All this may reasonably indicate a clear and sustained relationship between Burton’s life and his cinematic work, and Burton’s own reflections on his childhood both support and undermine this possibility: while Burton has indicated that he was perhaps considered strange by his peers he also notes that he did have friends and that, when alone, such a position allowed him to see the world from ‘an external point of view’: ‘That meant my perception of normality was strange. For me, reality is bizarre.’ Burton did not feel that this isolation was abnormal, stating: ‘Every time I looked around… it looked like everyone had their own private world… They were in their own special worlds.’ (Smith & Matthews, Tim Burton) For Burton, being alone, isolated and alienated was just part of growing up, an essential aspect that shapes your perspective on the world around you.

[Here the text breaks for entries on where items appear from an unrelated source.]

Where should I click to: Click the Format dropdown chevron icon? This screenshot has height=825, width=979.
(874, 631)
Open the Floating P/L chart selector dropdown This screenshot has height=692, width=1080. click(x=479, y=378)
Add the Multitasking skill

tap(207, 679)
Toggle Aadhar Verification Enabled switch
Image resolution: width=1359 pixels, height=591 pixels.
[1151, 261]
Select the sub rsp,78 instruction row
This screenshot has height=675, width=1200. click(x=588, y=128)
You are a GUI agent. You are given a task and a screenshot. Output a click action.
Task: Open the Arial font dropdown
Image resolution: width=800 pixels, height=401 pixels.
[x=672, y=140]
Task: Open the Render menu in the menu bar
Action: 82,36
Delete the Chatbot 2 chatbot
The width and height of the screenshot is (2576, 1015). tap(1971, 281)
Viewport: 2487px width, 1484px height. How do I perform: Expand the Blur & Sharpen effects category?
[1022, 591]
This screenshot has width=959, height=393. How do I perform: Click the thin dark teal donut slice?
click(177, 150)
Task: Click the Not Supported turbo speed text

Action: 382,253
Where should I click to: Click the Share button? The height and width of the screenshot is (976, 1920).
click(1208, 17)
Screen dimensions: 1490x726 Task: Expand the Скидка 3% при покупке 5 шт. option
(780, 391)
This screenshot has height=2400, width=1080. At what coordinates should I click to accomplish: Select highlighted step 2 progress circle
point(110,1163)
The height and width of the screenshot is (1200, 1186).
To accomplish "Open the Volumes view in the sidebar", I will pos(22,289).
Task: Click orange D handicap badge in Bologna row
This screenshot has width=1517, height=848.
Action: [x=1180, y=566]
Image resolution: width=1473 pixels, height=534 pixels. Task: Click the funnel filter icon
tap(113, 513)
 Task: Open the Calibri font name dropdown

This idea of alienation shaping a persona’s interaction with the world is evident in Burton’s protagonists: the animated Vincent Malloy channels the everyday world through his imagination and transforms it into a tragic rendering of Poe’s work; Lydia Deitz would rather be dead than endure her parents Technicolor world and so sides with the ghostly Maitlands; orphaned as a child, the young Bruce Wayne evolves into an isolated figure bent on revenge that he hopes will positively transform the world he is apart from; Edward’s experience in ‘normality’ not only highlights his difference but enhances his emotions and creativity; Jack Skellington’s desire to be Sandy Claws not only leads to chaos and destruction, but also to the realisation that he is better off doing what he does best – ruling the land of which he is king. The connections and parallels sustain themselves throughout Burton’s oeuvre to the extent that, in the end, perhaps Tim Burton’s films are a unified project because they are a repeated filmic attempt at a constructed and now expected self-portrait. The narratives, the images, the look and the sounds have all become moments in which the director’s past is not only repeatedly made present but in which it is repeatedly amplified. They come together to form an unfolding fictional text that seeks not to work out why but to celebrate why not, for in that fictional country it is far better to be on the outside, to be the alien who has the choice to remain without instead of being forced within.